3)  zasądza od powoda na rzecz Skarbu Państwa - Prokuratorii Generalnej Rzeczypospolitej Polskiej 240 (dwieście czterdzieści) złotych z tytułu kosztów postępowania apelacyjnego.

SSA Ewa Jastrzębska SSA Anna Bohdziewicz SSO del. Tomasz Tatarczyk

Sygn. akt I ACa 395/19

UZASADNIENIE

Powód B. M. wystąpił z pozwem przeciwko Skarbowi Państwa - Dyrektorowi Zakładu Karnego w (...) domagając się zasądzenia na swoją rzecz kwoty 76.000 złotych z tytułu zadośćuczynienia. W uzasadnieniu swojego żądania wyjaśnił, że jest osobą skazaną, odbywającą karę pozbawienia wolności. Powód zarzucił stronie pozwanej, że podczas transportowania go do innej jednostki penitencjarnej był izolowany, co naraziło go na wyzwiska, które go poniżały.

Pozwany wniósł o odrzucenie pozwu ewentualnie o oddalenie powództwa i zasądzenie kosztów. W zakresie zarzutów merytorycznych zarzucano, że sąd w sprawie cywilnej nie posiada kompetencji do stwierdzania ewentualnej bezprawności po stronie funkcjonariuszy służby więziennej, albowiem jest to zastrzeżone do kompetencji sądu penitencjarnego. Zarzucano także, że powód nie wykazał ani bezprawności w działaniach funkcjonariuszy państwowych, ani też żadnej z pozostałych podstaw ewentualnej odpowiedzialności odszkodowawczej takich jak: szkoda, wina czy związek przyczynowy. Wskazano w szczególności, że wszelkie nieprzyjemności słowne, jakich powód miał doznać, pochodziły od współosadzonych, a nie od funkcjonariuszy.
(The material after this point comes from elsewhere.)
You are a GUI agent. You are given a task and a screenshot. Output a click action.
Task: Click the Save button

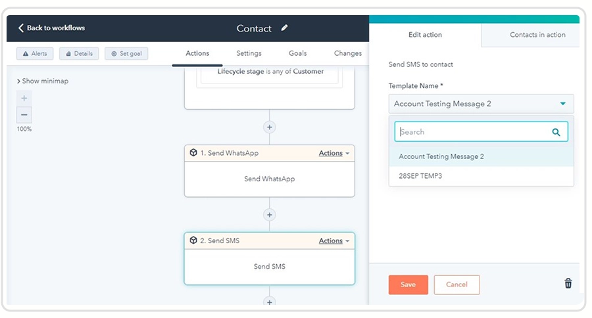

Zaskarżonym wyrokiem z dnia 7 lutego 2019 r. Sąd Okręgowy w Bielsku-Białej oddalił powództwo i zasądził od powoda na rzecz Skarbu Państwa – Prokuratorii Generalnej Rzeczpospolitej Polskiej kwotę 5.400 złotych z tytułu kosztów procesu.

Wyrok ten został wydany na tle następująco poczynionych ustaleń faktycznych:

Powód w dniu 27 listopada 2017 r. wystąpił z powództwem do Sądu Rejonowego w Bielsku-Białej przeciwko Skarbowi Państwa-Dyrektorowi Aresztu Śledczego w (...) o zapłatę kwoty 50.000 złotych. W tym pozwie wskazywał m.in., że został wytransportowany do Zakładu Karnego w (...), a podczas transportu był wyzywany słowem „majciarz”, co było dla niego poniżające. Na rozprawie w dniu 3 lipca 2018 r. powód oświadczył, że cofa pozew i zrzeka się roszczenia, wobec czego postępowanie zostało umorzone.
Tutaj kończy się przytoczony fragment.